Use DataFrameWriter (Scala or Java/Python) to write data into Databricks Delta as an atomic operation. At a minimum you must specify the format delta:

df.write.format("delta").save("/delta/events")

Partition data

You can partition data to speed up queries or DML that have predicates involving the partition columns. To partition data when you create a Databricks Delta table, specify PARTITION BY columns. A common pattern is to partition by date, for example:

CREATE TABLE events (
  date DATE,
  eventId STRING,
  eventType STRING,
  data STRING)
USING DELTA
PARTITIONED BY (date)
LOCATION '/delta/events'

You can also specify partition columns when writing a DataFrame to a new Databricks Delta table:

df.write.format("delta").partitionBy("date").save("/delta/events")

Control data location

To control the location of the table files, you can optionally specify the LOCATION as a path on DBFS.

Tables created with a specified LOCATION are considered unmanaged by the metastore. Unlike a managed table, where no path is specified, an unmanaged table’s files are not deleted when you DROP the table.

When you run CREATE TABLE with a LOCATION that already contains data stored using Databricks Delta, Databricks Delta does the following:

  • If you specify only the table name and location, for example:

    CREATE TABLE events
    USING DELTA
    LOCATION '/delta/events'
    

    the table in the Hive metastore automatically inherits the schema, partitioning, and table properties of the existing data.

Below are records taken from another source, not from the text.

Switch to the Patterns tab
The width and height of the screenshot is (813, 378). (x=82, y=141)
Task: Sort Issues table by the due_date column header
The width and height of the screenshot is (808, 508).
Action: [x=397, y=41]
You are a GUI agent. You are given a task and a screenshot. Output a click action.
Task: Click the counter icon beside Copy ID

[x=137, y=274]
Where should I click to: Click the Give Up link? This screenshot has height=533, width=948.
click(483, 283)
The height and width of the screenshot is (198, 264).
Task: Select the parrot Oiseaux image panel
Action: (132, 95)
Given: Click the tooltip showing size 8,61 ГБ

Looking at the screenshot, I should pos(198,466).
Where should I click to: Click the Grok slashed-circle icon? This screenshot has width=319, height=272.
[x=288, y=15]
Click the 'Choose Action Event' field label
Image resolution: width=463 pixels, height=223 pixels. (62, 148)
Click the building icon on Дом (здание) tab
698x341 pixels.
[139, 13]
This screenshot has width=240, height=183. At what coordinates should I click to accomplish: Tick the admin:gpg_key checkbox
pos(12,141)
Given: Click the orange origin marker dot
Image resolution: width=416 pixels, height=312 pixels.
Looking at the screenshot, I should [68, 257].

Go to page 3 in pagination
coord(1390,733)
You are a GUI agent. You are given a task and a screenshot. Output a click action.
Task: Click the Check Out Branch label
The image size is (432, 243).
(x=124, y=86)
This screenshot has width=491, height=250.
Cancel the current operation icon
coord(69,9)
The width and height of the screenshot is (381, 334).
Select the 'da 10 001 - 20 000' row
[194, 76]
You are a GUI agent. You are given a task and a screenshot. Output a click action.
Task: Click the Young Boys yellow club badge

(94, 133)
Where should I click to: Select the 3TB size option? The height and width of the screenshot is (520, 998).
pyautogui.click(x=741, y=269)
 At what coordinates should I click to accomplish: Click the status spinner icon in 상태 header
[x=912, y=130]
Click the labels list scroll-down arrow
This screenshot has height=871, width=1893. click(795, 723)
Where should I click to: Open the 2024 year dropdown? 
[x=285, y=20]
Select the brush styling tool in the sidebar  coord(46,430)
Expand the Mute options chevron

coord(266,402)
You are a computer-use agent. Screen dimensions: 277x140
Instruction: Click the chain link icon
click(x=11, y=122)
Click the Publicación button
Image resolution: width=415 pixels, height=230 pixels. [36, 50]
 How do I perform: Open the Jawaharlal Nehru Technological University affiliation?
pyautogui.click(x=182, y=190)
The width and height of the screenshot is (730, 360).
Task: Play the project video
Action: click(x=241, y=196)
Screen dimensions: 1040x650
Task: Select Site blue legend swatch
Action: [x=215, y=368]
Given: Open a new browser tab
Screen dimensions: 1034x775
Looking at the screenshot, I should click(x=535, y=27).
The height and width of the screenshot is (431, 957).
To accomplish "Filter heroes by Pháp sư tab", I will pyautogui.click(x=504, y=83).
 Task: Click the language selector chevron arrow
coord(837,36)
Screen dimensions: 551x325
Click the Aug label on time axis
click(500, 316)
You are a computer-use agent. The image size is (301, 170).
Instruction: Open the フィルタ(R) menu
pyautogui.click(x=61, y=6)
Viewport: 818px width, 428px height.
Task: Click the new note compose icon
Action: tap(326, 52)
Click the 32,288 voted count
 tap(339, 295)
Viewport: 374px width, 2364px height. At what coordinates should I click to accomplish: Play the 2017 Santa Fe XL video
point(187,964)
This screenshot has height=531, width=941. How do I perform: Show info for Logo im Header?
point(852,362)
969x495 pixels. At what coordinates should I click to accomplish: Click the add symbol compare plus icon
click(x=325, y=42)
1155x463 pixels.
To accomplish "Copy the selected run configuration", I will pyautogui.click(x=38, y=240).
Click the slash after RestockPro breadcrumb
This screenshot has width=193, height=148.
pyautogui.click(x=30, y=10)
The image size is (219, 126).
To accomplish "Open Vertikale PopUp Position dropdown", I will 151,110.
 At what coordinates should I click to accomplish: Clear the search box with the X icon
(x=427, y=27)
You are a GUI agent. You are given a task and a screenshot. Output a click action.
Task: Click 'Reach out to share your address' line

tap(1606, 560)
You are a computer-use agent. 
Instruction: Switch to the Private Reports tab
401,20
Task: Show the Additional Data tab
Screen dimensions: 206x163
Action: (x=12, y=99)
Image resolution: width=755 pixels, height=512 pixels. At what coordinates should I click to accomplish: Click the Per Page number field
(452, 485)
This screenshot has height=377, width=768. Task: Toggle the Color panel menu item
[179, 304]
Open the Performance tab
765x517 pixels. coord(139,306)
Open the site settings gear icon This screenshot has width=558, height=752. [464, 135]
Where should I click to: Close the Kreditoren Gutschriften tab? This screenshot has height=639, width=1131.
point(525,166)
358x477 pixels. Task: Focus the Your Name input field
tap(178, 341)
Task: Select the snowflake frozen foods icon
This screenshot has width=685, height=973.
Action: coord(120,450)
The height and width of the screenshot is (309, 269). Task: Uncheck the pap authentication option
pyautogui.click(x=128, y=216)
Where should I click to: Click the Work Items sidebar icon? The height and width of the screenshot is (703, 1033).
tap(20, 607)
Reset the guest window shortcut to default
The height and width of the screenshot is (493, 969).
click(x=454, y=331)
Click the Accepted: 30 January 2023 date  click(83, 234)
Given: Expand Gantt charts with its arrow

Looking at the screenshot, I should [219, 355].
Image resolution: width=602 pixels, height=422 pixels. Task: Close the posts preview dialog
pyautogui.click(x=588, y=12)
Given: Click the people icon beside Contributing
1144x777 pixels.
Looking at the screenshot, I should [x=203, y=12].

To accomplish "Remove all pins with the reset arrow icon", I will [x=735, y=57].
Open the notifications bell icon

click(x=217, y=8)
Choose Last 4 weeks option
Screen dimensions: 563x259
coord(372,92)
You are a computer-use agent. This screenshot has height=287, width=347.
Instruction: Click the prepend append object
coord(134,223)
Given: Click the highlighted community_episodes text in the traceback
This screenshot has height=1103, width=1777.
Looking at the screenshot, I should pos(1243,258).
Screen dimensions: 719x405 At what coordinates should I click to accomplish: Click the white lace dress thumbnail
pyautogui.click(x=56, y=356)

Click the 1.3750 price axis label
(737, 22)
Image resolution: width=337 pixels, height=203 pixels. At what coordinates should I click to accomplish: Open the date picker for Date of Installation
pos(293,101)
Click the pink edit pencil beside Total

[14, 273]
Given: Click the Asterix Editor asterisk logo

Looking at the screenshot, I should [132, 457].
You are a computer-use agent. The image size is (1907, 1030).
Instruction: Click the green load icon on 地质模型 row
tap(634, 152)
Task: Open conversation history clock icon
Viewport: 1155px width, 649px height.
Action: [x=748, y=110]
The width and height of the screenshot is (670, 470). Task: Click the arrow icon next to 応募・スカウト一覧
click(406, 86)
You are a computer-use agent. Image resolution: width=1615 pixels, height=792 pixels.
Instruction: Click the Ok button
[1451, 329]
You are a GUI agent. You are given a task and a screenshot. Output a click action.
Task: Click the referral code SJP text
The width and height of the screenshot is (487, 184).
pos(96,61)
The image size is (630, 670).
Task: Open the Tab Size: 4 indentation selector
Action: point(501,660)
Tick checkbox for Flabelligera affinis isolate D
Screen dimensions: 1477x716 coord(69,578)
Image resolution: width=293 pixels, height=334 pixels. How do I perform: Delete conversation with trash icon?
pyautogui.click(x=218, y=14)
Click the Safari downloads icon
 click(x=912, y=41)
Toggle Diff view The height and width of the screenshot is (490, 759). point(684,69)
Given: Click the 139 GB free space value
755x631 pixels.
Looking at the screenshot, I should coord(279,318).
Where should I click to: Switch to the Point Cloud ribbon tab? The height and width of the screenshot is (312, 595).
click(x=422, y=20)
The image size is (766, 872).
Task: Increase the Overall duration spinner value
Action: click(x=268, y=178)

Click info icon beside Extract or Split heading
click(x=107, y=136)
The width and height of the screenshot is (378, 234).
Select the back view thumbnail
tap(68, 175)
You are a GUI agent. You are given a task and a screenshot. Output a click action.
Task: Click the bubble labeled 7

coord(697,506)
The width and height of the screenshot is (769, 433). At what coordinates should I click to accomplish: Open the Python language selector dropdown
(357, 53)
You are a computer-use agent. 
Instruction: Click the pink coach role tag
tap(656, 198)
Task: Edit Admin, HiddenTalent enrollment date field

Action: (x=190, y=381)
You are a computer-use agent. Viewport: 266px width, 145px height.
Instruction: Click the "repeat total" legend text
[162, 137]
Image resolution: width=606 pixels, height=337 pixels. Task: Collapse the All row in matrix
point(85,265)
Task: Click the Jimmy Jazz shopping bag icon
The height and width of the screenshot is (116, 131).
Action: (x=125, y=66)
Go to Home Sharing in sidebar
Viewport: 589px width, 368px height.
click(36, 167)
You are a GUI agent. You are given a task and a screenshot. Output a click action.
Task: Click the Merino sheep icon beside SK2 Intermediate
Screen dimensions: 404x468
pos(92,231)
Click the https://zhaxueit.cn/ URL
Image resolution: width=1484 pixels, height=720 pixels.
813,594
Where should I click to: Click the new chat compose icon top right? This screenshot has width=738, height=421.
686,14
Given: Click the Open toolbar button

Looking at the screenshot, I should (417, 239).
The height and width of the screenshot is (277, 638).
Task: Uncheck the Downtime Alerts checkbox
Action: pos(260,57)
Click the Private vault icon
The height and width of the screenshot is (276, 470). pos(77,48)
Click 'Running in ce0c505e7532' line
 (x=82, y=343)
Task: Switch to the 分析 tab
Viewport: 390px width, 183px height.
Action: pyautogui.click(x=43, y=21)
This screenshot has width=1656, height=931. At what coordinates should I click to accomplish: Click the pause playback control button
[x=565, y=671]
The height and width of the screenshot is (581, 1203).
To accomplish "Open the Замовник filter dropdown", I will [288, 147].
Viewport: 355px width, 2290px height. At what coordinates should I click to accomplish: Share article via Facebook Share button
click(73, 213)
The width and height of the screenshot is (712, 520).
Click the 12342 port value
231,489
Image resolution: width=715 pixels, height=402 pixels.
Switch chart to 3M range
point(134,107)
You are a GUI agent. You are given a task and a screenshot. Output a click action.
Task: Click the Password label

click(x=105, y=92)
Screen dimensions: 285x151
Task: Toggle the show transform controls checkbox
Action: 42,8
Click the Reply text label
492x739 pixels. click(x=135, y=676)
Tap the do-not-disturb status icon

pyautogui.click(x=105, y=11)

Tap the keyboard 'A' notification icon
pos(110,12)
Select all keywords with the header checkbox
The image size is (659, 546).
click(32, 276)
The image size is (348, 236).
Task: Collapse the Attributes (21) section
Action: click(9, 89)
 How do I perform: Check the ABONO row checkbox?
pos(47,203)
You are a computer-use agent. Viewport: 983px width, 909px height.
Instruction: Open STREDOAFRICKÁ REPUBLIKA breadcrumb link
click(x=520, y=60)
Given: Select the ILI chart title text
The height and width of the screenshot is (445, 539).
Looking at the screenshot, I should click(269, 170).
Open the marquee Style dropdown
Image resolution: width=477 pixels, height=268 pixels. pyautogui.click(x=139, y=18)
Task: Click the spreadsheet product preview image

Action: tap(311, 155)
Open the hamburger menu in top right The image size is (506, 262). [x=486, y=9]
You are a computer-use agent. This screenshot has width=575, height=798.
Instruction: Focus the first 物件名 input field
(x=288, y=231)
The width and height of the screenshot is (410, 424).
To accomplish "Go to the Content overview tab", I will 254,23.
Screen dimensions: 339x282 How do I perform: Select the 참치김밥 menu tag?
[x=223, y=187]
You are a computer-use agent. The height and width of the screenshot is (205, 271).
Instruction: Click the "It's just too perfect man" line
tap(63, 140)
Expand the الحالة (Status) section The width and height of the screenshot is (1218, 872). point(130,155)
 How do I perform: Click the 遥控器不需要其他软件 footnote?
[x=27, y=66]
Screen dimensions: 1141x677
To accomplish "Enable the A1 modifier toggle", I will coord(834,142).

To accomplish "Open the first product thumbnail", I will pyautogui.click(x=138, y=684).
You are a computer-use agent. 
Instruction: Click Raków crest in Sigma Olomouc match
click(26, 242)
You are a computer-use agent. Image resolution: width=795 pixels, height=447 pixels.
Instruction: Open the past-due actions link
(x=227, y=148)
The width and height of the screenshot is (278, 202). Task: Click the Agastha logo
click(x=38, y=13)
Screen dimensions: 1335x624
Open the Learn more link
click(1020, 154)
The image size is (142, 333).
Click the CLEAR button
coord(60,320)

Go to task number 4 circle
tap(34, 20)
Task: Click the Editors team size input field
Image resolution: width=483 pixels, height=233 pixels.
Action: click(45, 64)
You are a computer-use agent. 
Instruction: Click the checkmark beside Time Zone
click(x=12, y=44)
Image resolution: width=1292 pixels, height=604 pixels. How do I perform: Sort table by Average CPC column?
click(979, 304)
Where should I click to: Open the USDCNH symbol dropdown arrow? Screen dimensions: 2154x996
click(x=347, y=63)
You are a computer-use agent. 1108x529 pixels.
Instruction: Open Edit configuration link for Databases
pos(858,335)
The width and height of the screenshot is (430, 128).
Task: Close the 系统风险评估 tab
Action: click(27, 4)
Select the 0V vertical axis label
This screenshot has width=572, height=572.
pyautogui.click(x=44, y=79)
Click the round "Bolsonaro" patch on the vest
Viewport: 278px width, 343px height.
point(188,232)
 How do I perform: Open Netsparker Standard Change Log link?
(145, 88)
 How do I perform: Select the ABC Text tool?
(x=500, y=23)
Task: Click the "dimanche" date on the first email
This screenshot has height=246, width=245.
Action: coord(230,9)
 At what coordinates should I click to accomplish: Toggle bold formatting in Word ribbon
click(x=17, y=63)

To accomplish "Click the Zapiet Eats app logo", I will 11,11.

This functionality can be used to “import” data into the metastore.

  • If you specify any configuration (schema, partitioning, or table properties), Databricks Delta verifies that the specification exactly matches the configuration of the existing data.

    Important

    If the specified configuration does not exactly match the configuration of the data, Databricks Delta throws an exception that describes the discrepancy.

Read a table

You can load a Databricks Delta table as a DataFrame by specifying either its path:

Scala
spark.read.format("delta").load("/delta/events")
SQL
SELECT * FROM delta.`/delta/events`

or table name:

Scala
spark.table("events")
SQL
SELECT * FROM 'events'

The DataFrame returned automatically reads the most recent snapshot of the table for any query; you never need to run REFRESH TABLE. Databricks Delta automatically uses partitioning and statistics to read the minimum amount of data when there are applicable predicates in the query.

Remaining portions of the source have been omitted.